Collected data
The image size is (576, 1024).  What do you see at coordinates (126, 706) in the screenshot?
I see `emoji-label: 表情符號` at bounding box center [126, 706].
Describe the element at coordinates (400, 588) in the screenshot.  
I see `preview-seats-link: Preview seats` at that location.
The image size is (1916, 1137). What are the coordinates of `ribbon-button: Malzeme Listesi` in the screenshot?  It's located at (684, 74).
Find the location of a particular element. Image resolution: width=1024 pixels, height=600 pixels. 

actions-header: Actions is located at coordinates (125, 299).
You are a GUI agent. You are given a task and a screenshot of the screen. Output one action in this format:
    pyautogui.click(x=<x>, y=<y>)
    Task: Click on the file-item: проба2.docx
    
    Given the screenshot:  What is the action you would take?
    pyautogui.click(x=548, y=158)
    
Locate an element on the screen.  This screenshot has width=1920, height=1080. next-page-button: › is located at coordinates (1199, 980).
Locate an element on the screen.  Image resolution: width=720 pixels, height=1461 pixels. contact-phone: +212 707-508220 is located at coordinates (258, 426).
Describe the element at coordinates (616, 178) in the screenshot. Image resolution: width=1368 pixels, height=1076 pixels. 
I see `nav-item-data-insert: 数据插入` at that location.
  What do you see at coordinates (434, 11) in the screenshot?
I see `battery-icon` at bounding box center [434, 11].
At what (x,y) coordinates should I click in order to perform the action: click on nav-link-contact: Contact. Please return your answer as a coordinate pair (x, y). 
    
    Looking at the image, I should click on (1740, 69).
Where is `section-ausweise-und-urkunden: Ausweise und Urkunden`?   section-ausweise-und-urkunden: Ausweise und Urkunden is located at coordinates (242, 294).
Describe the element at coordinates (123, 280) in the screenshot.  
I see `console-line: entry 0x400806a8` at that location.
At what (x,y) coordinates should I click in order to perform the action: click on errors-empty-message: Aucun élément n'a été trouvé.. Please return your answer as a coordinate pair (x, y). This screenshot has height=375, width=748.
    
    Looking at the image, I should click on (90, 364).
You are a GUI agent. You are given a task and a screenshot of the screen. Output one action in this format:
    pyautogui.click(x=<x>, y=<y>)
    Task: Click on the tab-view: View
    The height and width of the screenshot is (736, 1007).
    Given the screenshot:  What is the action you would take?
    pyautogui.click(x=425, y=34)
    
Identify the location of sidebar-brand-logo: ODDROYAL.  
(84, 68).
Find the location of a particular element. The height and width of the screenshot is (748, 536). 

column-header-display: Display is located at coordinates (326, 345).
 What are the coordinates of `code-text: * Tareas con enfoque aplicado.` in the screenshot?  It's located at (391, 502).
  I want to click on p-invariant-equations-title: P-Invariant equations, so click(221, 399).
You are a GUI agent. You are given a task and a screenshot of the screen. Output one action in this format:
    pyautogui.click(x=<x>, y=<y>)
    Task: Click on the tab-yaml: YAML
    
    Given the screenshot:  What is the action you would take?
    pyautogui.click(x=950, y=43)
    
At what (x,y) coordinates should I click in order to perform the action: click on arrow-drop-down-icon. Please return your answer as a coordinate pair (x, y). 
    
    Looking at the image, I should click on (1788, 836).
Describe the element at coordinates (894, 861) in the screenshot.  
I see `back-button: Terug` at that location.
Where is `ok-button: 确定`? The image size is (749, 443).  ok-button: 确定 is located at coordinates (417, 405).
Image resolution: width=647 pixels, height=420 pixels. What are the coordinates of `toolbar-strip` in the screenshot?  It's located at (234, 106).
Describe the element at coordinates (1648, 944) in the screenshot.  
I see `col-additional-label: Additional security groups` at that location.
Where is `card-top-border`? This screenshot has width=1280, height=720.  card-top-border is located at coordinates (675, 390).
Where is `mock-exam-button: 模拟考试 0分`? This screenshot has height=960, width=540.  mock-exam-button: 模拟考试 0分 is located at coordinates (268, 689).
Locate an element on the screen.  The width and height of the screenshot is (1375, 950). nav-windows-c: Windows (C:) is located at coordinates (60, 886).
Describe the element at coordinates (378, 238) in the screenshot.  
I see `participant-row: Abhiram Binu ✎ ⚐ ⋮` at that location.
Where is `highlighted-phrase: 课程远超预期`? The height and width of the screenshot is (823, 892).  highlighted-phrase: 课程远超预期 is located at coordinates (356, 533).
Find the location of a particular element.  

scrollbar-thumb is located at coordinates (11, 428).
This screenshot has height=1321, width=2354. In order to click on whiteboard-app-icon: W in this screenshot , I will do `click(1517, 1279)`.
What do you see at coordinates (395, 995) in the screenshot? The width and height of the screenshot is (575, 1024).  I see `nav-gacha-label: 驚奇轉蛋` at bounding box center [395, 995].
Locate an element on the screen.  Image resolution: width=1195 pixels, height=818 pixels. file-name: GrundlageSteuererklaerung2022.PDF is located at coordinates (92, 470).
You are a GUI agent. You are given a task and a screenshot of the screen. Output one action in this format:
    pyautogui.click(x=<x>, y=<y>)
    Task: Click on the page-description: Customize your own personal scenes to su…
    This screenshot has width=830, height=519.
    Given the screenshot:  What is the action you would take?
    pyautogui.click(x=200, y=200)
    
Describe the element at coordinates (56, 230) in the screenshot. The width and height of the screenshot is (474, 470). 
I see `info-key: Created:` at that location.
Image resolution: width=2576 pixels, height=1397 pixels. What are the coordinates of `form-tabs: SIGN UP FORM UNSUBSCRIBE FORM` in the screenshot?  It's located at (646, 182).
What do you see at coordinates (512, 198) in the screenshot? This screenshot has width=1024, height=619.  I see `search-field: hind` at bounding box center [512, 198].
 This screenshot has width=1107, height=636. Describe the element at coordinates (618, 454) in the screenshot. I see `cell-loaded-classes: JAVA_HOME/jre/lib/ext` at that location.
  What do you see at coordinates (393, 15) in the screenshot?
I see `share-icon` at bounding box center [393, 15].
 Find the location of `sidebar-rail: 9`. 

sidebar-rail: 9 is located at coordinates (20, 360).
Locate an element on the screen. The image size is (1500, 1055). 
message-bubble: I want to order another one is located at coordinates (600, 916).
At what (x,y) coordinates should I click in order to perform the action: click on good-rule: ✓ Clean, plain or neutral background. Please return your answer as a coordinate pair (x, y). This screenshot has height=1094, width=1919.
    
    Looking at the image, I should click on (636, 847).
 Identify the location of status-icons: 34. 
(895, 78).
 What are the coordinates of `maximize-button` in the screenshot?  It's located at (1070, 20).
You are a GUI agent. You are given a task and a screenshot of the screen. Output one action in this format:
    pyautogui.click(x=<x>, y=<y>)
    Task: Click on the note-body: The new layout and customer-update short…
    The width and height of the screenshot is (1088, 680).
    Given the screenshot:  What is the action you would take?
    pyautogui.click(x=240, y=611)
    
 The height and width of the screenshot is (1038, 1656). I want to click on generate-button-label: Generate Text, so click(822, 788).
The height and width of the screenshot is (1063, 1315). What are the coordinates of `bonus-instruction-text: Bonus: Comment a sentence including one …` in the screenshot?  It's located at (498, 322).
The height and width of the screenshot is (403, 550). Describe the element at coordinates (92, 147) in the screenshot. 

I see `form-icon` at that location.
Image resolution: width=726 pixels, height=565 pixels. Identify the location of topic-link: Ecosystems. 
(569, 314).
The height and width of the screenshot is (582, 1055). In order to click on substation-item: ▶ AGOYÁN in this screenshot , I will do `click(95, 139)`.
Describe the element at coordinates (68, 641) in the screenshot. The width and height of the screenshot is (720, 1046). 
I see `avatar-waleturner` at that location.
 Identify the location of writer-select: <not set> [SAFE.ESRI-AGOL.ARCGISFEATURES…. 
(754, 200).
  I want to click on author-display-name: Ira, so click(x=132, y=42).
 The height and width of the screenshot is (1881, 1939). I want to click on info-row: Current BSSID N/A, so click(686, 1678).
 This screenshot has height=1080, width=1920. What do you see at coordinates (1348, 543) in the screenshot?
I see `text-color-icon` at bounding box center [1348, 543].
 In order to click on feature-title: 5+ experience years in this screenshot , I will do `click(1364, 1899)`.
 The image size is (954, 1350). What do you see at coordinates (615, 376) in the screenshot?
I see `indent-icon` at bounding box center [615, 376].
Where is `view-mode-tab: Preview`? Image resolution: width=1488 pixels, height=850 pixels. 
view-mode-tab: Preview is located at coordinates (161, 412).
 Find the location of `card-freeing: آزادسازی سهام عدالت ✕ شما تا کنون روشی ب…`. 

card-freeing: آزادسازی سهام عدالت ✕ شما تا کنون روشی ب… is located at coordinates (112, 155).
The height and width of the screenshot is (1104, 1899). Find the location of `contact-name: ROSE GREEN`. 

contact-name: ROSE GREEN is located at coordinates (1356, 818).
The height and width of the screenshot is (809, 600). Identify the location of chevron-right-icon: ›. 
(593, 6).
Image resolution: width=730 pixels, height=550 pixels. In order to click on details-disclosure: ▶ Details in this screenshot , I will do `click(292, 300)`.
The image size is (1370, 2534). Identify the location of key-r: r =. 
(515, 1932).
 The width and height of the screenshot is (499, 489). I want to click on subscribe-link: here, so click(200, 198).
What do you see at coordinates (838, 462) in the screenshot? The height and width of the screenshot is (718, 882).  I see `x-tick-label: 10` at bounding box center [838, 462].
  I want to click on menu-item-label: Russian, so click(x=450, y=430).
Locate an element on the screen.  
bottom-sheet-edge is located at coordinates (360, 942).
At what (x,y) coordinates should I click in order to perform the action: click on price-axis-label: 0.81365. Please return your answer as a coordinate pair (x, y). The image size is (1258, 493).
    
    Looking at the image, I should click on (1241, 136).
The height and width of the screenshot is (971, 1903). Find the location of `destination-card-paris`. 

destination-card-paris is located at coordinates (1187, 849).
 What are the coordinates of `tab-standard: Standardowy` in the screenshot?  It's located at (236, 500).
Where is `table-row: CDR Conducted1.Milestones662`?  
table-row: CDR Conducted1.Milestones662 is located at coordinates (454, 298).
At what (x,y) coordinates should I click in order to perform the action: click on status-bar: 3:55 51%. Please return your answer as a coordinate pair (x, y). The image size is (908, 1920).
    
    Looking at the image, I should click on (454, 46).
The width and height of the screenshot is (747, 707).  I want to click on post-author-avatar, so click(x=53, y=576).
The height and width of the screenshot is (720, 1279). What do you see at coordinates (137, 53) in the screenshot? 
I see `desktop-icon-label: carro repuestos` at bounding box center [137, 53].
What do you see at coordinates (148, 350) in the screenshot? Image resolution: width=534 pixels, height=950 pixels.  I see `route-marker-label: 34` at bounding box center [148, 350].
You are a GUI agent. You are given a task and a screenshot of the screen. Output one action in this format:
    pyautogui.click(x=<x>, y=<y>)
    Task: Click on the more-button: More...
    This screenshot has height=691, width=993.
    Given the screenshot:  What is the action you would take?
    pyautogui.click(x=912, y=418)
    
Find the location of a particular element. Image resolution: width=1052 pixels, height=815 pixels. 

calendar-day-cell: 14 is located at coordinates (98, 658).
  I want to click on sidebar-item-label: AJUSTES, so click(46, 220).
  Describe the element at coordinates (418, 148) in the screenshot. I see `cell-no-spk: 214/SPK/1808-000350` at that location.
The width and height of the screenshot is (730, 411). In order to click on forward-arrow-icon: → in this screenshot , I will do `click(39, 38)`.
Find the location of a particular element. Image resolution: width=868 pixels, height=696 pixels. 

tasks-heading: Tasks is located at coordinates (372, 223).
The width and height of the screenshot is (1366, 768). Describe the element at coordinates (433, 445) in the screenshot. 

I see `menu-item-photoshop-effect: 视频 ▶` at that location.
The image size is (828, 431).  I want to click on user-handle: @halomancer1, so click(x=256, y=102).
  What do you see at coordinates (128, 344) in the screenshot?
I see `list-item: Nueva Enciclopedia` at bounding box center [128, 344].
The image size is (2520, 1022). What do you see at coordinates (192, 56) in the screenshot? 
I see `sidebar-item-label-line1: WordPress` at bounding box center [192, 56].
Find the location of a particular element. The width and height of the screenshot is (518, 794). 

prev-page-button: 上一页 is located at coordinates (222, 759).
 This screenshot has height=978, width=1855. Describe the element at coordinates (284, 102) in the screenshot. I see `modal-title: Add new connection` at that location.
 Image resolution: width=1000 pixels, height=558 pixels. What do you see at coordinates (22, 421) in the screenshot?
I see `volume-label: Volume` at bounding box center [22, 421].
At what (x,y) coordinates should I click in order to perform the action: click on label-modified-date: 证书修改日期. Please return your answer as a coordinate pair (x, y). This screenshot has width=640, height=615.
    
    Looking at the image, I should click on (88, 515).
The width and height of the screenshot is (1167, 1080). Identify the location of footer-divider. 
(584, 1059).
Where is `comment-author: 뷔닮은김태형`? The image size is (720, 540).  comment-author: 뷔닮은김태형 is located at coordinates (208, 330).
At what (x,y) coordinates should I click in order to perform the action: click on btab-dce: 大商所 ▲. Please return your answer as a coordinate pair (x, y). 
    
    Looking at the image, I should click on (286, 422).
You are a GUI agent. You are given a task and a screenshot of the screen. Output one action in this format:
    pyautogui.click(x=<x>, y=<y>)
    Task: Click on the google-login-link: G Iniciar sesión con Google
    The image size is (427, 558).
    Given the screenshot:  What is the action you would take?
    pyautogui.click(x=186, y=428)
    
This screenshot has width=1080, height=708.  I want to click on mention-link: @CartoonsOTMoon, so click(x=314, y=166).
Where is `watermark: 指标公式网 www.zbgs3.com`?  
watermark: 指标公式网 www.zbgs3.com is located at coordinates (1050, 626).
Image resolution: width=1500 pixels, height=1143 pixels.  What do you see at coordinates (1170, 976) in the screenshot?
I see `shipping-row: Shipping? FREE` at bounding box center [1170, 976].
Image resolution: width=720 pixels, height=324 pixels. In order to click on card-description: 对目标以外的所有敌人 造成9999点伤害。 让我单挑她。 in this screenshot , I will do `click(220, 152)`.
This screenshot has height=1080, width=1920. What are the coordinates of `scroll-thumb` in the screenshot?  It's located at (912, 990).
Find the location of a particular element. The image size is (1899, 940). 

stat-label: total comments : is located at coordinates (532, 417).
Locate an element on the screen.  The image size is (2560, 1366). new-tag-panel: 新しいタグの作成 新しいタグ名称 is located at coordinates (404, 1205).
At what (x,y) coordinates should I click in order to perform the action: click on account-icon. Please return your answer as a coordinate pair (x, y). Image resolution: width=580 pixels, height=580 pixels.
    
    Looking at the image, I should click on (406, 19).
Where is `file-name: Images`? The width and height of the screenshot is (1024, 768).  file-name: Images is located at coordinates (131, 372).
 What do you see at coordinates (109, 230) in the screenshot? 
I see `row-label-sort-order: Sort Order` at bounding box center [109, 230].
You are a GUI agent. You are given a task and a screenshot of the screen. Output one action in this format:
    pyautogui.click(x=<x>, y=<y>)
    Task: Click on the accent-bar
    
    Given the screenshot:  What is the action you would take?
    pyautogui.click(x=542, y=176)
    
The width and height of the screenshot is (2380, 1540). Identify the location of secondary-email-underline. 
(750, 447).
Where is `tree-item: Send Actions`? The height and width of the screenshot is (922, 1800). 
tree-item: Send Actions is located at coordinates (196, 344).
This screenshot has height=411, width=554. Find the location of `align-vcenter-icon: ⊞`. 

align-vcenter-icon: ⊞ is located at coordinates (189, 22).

WHAT YOU SHOULD DO
Repeat the records word for word, starting at the line with "coordinates (60, 886)." and ending with the line with "Abhiram Binu ✎", both of those lines included.

RESPONSE AREA
Locate an element on the screen.  The width and height of the screenshot is (1375, 950). nav-windows-c: Windows (C:) is located at coordinates (60, 886).
Describe the element at coordinates (378, 238) in the screenshot.  
I see `participant-row: Abhiram Binu ✎ ⚐ ⋮` at that location.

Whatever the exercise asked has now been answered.